2002 film by Phil Alden Robinson

The Sum of All Fears is a 2002 American spy thriller film directed by Phil Alden Robinson, based on Tom Clancy's 1991 novel of the same name. The film, which is set in the Jack Ryan franchise, is a reboot taking place in 2002. Jack Ryan is portrayed as a younger character by Ben Affleck, in comparison with the previous films: The Hunt for Red October (1990) starring Alec Baldwin as Jack Ryan and the sequels, Patriot Games (1992) and Clear and Present Danger (1994), both starring Harrison Ford in the role.

In the film, an Austrian Neo-Nazi (Alan Bates) attempts to trigger a nuclear war between the United States and Russia by setting off a nuclear device in Baltimore, simultaneously with a rogue Russian officer launching an attack on an American aircraft carrier in his desire to establish a European fascist superstate. CIA analyst Ryan (Affleck) races against time to find a way to prevent a nuclear war.

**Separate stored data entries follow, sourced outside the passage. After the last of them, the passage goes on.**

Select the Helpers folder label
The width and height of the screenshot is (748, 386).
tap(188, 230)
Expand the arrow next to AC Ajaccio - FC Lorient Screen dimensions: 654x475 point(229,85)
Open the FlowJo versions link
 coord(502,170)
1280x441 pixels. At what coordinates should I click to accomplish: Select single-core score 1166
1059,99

The film was a co-production between the motion picture studios of Paramount Pictures, Mace Neufeld Productions, MFP Munich Film Partners, and S.O.A.F. Productions. The film premiered in theaters in the United States on May 31, 2002, and received mixed reviews from critics, but was a financial success, having a worldwide theatrical run of $193.9 million compared to its production budget of $68 million and related marketing costs. On June 4, 2002, the original motion picture soundtrack was released by Elektra Records. The soundtrack was composed and orchestrated by musician Jerry Goldsmith.

==Plot==

In 1973, during the Yom Kippur War, an Israeli warplane carrying a nuclear bomb crashes. In 2002, Ghazi, a Syrian scrap collector, recovers the bomb from a field in the Golan Heights. He sells it to South African black market arms trafficker Derek Olson, who resells it to a neo-Nazi group led by Austrian billionaire Richard Dressler. The group's aim is to start a war between the United States and Russia that will devastate them both, leaving a united fascist Europe to rule the world.

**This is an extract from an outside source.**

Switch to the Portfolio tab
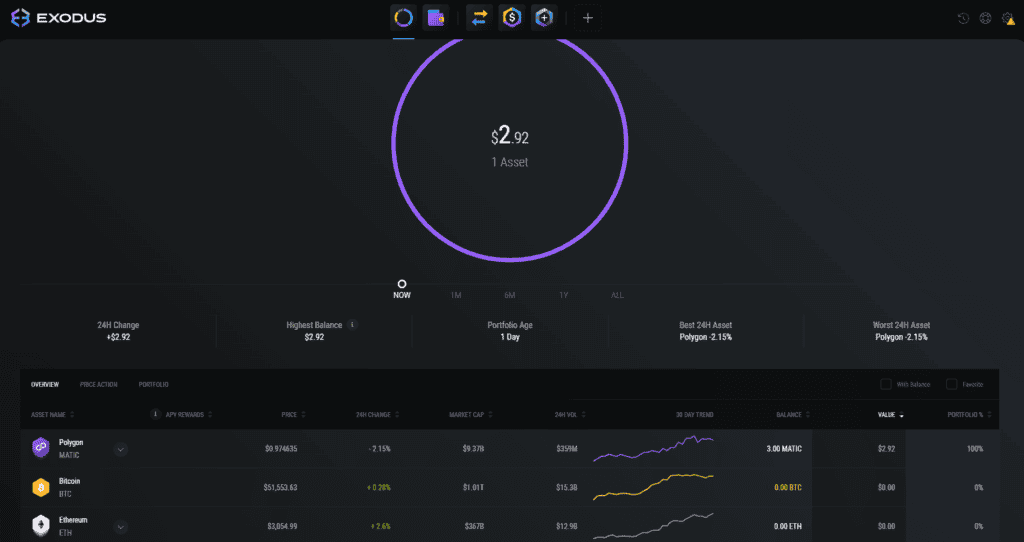 coord(153,385)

CIA analyst Jack Ryan is summoned by Director William Cabot to accompany him to Moscow to meet new Russian President Alexander Nemerov. There, Cabot and Ryan are allowed to examine a Russian nuclear weapons facility as prescribed by the START treaty, where Ryan notices the absence of three scientists listed on the facility's roster. After receiving intelligence from "Spinnaker", an informant inside the Kremlin, Cabot sends operative John Clark to investigate. Clark tracks the scientists to a former Soviet military facility in Ukraine, where Cabot suspects they are building a nuclear weapon that Russia could use untraceably; Russian and U.S. relations are strained due to Russia's war in Chechnya.

Ryan and his colleagues discern that a crate from the Ukraine facility was flown to the Canary Islands, then sent to Baltimore on a cargo ship. Ryan warns Cabot, who is attending a football game in the city with U.S. President Robert Fowler. Fowler is evacuated before the bomb detonates, but the stadium and much of Baltimore is destroyed, Cabot is also mortally wounded. Worsening matters, a corrupt Russian Air Force general paid by Dressler sends warplanes to attack a U.S. aircraft carrier, leading the U.S. to believe that Russia perpetrated the nuclear bombing. Fowler orders a nuclear strike on Russia.

Ryan learns from a radiation assessment team that the isotopic signature from the nuclear blast indicates that the bomb was manufactured in the U.S., which seems to exonerate Russia. In Syria, Clark tracks down Ghazi, now dying of radiation exposure. He tells Clark that he sold the bomb to Olson, who lives in Damascus. Ryan's colleagues at Langley infiltrate Olson's computer and download files that implicate Dressler as the person behind the explosion. Ryan is able to reach the National Military Command Center in The Pentagon and get a message to Nemerov, saying that he knows that Russia was not behind the attack, while also asking him to unilaterally stand down his forces as a show of good faith. Nemerov agrees to do so as Fowler follows suit.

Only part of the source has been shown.